Developed by the Queensland Mental Health Commission (QMHC), the plan continues the drive towards a more integrated, evidence-based, recovery-oriented mental health and substance misuse system.
Queensland Mental Health Commissioner Dr Lesley van Schoubroeck said improving mental health and wellbeing is everyone’s responsibility.
“Our job is to ensure funding goes to the right areas and to continue the government’s focus on mental health and alcohol and substances abuse services in Queensland,” she said.
“We certainly can’t do that alone, and this plan is to try and get every Queenslander committed to change.
“To make a positive difference, we must balance our focus, investment and resources to include strategies that help people maintain their mental health and wellbeing, to seek help early and prevent problems from escalating.

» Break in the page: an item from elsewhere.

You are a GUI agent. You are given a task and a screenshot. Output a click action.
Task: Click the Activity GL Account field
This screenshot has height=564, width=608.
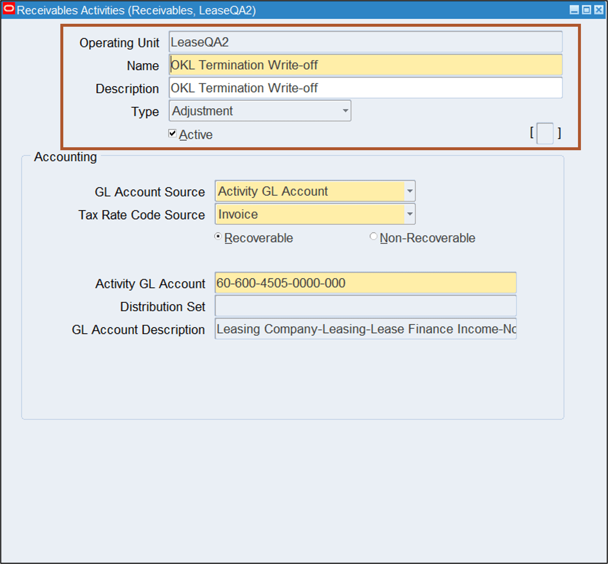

“In the right environment with the right support people with mental health difficulties or issues related to substance use can and do recover to have a life with purpose.
“I am delighted that many government and non-government agencies and the private sector are already integrating mental health and wellbeing as part of their core business.
“I am also delighted to announce that there will be additional resources available to support implementation of the Plan at the local community level across the state,” Dr van Schoubroeck said.
A $500 000 Stronger Community Mental Health and Wellbeing Grants Program will commence in 2014-15 .
A QMHC initiative, it is part of our shared commitments to action that promote awareness about, and reduce the incidence, severity and impact of mental illness and substance use disorders.
Applications will open on 17 October. Find out more about the Stronger Community Mental Health and Wellbeing Grants Program.
The plan was developed in consultation with government, non-government and community stakeholders, consumers, families and carers from across the State and aims to improve the mental health and wellbeing of Queenslanders.
Professor Harvey Whiteford, Chair of the Queensland Mental Health and Drug Advisory Council said, “Mental and substance use disorders are the leading cause of disability in Australia and globally, and can have a huge impact on the individual and their families. This plan focuses on approaches that will provide the right support, at the right time and as close to home as is safe.
“We all have an important role to play in achieving better mental health and wellbeing and together we can make a positive difference and achieve lasting change for our communities.
“There is much work to be done but by focusing on doing several of the most important things well, there will be solid progress towards achieving better outcomes for Queenslanders.”